Personal information
- Full name: Fadwa Abdullah Abdulmohsen Khaled
- Date of birth: 27 January 2005 (age 21)
- Position: Winger

Team information
- Current team: Al-Qadsiah

Senior career*
- Years: Team / Apps / (Gls)
- 2022–2026: Al-Ahli / 39 / (6)
- 2026–: Al-Qadsiah

International career
- 2024–: Saudi Arabia U20 / 2 / (0)
- 2023–: Saudi Arabia / 8 / (0)

= Fadwa Khaled =

Saudi footballer (born 2005)

Fadwa Abdullah Abdulmohsen Khaled (Note: In this name that follows Arab naming customs, the given name is Fadwa, the patronymic is Abdullah (father's name), Abdulmohsen (grandfather's name), and the family name is Khaled.) (فدوى عبد الله عبد المحسن خالد; born 27 January 2005) is a Saudi footballer who plays as a forward for Saudi Women's Premier League club Al-Qadsiah and the Saudi Arabia national team.

==Club career==
Fadwa has been with Al-Ahli since the club's founding but her performances improved towards the end of the 2023–24 season and into the 2024–25 season. By the 11th round, she had scored 5 goals, including one that was awarded Goal of the Week in the 8th week.

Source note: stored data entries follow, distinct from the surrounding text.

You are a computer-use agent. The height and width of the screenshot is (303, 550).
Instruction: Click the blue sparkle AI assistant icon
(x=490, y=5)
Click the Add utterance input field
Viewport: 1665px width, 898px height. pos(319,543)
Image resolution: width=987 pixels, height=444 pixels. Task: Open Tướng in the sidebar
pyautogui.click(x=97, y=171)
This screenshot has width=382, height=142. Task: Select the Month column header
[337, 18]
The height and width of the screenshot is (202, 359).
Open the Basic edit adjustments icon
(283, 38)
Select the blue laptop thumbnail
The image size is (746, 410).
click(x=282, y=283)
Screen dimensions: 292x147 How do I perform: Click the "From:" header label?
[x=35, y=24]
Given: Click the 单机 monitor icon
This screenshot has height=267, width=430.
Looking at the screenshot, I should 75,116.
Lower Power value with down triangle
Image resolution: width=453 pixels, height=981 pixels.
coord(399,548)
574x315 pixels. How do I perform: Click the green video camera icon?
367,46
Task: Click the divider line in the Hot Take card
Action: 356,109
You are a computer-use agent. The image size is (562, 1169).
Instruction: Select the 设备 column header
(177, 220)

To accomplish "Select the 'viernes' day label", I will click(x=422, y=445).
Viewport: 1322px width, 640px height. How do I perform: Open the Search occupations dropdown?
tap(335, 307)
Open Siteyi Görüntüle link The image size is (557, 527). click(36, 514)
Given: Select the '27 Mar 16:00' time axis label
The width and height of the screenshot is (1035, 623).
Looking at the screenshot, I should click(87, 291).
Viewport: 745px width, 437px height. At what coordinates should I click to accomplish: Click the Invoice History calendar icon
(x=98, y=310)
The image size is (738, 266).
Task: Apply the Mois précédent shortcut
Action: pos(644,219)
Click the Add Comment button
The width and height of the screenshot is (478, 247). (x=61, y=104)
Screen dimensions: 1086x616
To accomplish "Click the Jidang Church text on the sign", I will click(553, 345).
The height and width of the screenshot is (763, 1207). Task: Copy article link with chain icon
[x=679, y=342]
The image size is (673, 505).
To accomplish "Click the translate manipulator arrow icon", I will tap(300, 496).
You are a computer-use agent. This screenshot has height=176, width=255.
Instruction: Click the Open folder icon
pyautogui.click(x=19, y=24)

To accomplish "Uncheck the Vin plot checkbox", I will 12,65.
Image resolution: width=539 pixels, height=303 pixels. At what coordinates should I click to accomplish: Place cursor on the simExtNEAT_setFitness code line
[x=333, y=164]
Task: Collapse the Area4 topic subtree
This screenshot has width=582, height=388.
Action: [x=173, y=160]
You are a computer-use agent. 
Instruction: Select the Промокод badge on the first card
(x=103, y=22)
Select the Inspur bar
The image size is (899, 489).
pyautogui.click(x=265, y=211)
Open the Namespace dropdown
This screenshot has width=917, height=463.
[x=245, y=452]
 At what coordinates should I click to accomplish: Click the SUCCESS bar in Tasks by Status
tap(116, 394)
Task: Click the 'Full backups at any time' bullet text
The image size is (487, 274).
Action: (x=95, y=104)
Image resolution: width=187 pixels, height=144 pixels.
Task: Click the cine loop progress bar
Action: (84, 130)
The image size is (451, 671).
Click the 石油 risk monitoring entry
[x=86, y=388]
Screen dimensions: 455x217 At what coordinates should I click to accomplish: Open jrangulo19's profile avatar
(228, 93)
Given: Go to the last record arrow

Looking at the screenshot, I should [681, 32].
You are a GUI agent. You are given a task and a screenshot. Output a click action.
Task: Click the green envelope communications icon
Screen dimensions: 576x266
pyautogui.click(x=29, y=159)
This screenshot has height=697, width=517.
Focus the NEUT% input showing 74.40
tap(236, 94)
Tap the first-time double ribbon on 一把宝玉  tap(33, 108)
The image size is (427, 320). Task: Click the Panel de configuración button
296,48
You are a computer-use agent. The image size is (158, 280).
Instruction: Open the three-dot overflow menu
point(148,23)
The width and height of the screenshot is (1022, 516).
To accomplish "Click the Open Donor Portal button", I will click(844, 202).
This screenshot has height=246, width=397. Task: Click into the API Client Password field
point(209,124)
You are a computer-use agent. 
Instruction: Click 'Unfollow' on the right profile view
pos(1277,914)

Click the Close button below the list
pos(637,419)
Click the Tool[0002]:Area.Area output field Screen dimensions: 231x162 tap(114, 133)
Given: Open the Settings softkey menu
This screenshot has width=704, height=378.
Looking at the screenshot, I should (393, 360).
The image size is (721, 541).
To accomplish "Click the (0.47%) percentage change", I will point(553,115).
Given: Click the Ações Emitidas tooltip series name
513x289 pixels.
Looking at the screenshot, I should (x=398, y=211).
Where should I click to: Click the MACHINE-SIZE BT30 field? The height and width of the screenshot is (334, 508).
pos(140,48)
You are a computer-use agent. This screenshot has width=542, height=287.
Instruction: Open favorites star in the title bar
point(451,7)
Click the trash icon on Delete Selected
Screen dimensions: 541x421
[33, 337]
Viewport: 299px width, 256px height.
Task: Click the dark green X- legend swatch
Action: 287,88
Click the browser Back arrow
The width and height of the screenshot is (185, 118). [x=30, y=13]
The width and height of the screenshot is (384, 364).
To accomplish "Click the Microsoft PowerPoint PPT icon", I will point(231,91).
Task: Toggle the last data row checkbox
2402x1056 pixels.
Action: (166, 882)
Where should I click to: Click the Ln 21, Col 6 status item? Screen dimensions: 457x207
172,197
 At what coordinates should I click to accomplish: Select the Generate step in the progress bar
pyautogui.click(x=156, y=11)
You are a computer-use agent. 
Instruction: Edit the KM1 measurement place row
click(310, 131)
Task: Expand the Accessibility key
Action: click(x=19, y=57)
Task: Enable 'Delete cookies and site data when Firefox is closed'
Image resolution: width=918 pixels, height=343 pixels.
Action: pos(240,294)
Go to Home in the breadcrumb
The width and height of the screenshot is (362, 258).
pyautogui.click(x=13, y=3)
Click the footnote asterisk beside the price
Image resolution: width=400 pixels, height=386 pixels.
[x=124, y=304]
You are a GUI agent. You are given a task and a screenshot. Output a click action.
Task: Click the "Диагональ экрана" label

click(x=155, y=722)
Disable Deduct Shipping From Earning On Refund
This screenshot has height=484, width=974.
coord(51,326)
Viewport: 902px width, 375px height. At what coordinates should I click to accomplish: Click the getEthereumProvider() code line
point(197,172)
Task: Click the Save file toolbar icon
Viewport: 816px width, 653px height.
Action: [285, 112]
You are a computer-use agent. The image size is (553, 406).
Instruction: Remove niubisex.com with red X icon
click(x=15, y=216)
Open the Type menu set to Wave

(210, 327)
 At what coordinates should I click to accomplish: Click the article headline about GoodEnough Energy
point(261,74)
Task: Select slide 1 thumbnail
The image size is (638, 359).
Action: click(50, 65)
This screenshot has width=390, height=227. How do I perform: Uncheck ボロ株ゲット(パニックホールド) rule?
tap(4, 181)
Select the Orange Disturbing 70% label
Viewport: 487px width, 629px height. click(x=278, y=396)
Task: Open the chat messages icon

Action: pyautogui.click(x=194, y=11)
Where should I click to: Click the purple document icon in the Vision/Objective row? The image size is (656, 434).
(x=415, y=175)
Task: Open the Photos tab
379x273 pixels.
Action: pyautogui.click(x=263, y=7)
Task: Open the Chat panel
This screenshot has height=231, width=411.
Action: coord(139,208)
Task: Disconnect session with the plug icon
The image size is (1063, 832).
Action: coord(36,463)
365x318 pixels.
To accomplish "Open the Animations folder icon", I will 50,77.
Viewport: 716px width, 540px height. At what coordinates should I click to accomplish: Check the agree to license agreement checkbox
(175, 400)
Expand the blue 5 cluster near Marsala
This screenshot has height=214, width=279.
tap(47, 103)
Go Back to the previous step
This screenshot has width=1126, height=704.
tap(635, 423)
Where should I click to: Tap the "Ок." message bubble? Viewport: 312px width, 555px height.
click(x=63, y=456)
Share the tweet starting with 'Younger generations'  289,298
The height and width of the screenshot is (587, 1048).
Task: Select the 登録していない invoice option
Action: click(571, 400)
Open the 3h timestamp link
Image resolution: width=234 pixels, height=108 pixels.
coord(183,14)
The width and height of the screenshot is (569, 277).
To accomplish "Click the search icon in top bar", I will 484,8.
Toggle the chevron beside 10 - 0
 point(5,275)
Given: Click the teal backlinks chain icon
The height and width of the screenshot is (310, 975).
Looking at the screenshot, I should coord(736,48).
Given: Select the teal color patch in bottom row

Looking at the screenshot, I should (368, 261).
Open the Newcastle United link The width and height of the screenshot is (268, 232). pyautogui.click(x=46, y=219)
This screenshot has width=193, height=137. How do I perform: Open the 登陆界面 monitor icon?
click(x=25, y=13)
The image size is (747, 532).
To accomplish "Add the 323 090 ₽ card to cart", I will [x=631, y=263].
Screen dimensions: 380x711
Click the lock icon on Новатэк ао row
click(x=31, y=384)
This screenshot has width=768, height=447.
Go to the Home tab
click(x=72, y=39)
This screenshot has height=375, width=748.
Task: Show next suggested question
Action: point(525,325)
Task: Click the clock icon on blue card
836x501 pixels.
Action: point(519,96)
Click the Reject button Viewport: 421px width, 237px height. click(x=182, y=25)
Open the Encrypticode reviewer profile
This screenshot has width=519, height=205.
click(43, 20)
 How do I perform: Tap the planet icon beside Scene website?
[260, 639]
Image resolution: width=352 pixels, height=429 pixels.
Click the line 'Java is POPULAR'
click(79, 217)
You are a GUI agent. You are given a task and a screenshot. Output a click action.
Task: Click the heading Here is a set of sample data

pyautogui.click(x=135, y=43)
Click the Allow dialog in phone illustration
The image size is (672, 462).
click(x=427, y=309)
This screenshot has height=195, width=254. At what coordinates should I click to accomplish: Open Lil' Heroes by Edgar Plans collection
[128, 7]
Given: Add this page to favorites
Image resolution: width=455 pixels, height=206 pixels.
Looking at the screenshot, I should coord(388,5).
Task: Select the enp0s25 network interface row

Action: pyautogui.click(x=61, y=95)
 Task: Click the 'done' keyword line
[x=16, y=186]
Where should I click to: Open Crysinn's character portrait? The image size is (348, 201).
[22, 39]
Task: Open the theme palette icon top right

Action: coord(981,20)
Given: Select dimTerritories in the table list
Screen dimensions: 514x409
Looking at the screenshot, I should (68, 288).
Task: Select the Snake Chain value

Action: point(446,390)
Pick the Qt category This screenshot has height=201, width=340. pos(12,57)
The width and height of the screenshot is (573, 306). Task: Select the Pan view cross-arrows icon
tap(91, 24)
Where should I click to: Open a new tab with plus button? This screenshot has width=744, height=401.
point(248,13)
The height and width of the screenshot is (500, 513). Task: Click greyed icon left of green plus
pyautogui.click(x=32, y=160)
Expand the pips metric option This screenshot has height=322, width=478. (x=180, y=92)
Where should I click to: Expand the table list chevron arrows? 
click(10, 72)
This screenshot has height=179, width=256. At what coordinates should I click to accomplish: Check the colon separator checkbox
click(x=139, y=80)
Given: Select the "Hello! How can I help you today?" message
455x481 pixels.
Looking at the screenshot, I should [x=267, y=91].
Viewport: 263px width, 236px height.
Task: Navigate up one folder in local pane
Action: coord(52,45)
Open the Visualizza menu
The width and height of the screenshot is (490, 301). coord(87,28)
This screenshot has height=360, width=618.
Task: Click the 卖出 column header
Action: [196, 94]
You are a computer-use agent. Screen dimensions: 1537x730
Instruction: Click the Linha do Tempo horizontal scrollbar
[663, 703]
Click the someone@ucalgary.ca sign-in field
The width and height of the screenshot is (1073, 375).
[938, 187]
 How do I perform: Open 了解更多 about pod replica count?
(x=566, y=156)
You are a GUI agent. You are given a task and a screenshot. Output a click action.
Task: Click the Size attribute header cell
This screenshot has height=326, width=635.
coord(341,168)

On August 2026, Al-Qadsiah signed Khaled to compete with the team in the 2026–27 Saudi Women's Premier League.

==International career==
In February 2023, Fadwa got her first call-up to the senior national team by coach Rosa Lappi-Seppälä to face Indonesia in friendlies. It wasn't until September 2023, that she made her debut for the team. coming on as a substitute for Fatimah Mansour in the 63rd minute against Bhutan.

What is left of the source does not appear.